**Texte à lire**
__________________________________________________
Apple a présenté ses deux nouveaux modèles : l'iPhone 6 et l'iPhone 6 Plus. Deux smartphones immédiatement consacrés par la critique et les chiffres.
Pour le Wall Street Journal, l'iPhone 6 est « le plus confortable des smartphones », pour TechCrunch il s'agit du « meilleur smartphone disponible sur le marché » et l'iPhone 6 Plus est qualifié de « téléphone impressionnant et désirable ».
Des commentaires auxquels les acheteurs ont emboîté le pas : en un week-end les ventes des deux nouveaux smartphones ont dépassé les 10 millions d'exemplaires. Soit le meilleur lancement commercial de l'histoire d'Apple !
Alors qu'un examen rapide de cette compilation de faits et de chiffres peut donner l'impression qu'Apple reste la locomotive de l'innovation, une analyse attentive de l'évolution du secteur et de la place des créations d'Apple dans celle-ci donne le sentiment contraire. Un sentiment dont les marchés ont été les premiers témoins. En effet juste après l'annonce des iPhones 6 et 6 Plus, le cours de l'action d'Apple a littéralement chuté sanctionnant manifestement une mauvaise nouvelle.
__________________________________________________
**À compléter**
a: Recopiez le passage du texte sur l'iPhone 6 qui commence par « Pour le Wall » et se poursuit jusqu'à « l'histoire d'Apple ! ».
b: D'après le texte sur l'iPhone 6, pourquoi les marchés ont-ils été les premiers témoins du sentiment contraire à l'image d'une Apple locomotive de l'innovation ? Répondez en une à trois phrases.

**Extrait de données**
__________________________________________________
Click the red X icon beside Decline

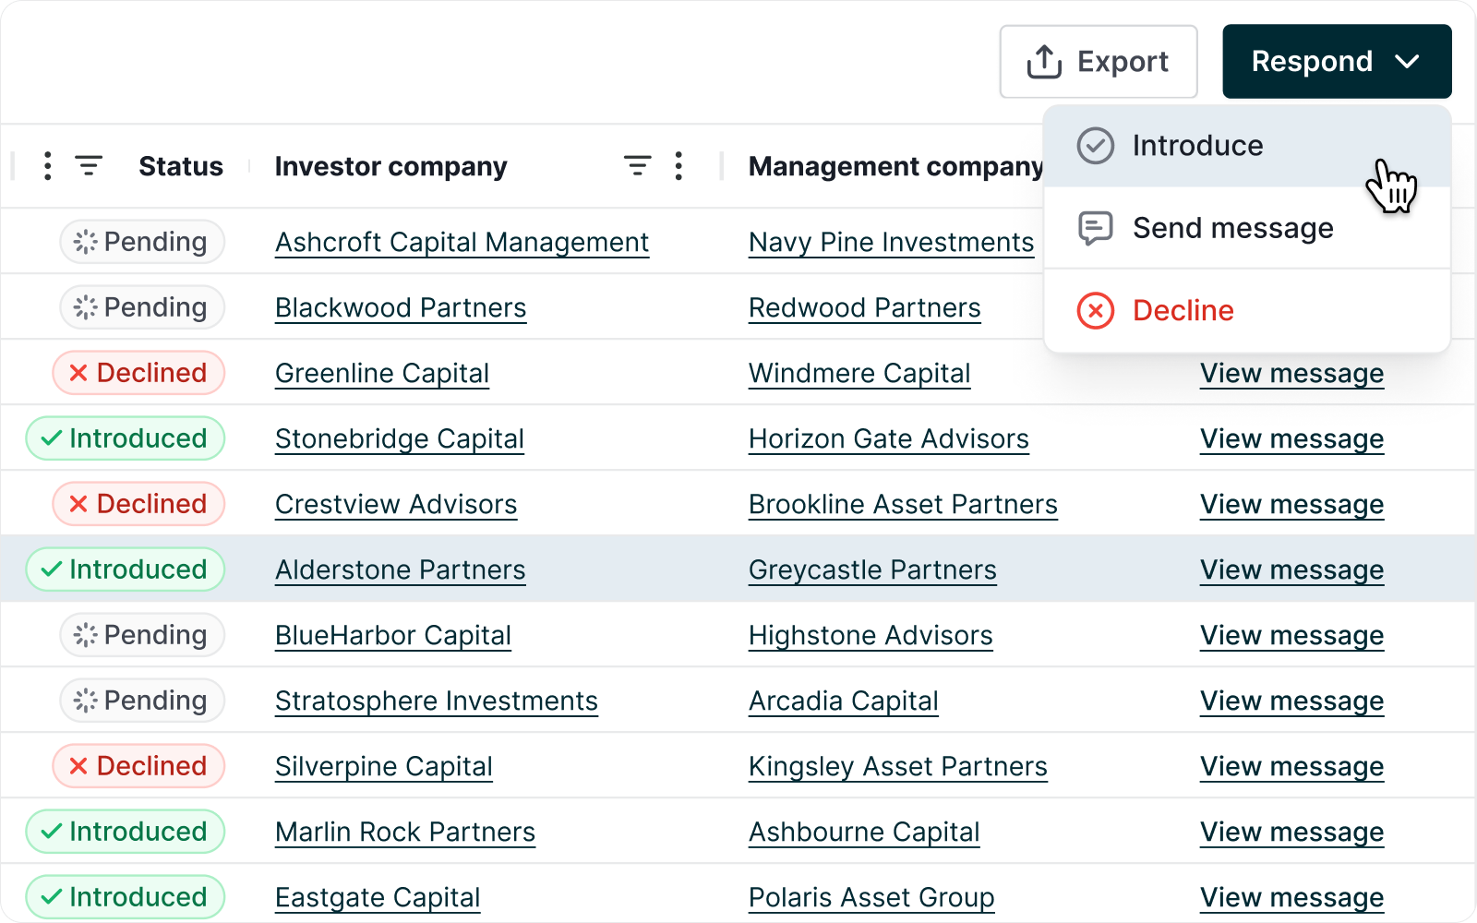click(x=1096, y=311)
__________________________________________________
**Réponses rédigées**
a:
Pour le Wall Street Journal, l'iPhone 6 est « le plus confortable des smartphones », pour TechCrunch il s'agit du « meilleur smartphone disponible sur le marché » et l'iPhone 6 Plus est qualifié de « téléphone impressionnant et désirable ».
Des commentaires auxquels les acheteurs ont emboîté le pas : en un week-end les ventes des deux nouveaux smartphones ont dépassé les 10 millions d'exemplaires. Soit le meilleur lancement commercial de l'histoire d'Apple !

b: Juste après l'annonce des iPhones 6 et 6 Plus, le cours de l'action d'Apple a littéralement chuté. Cette chute sanctionnait manifestement une mauvaise nouvelle.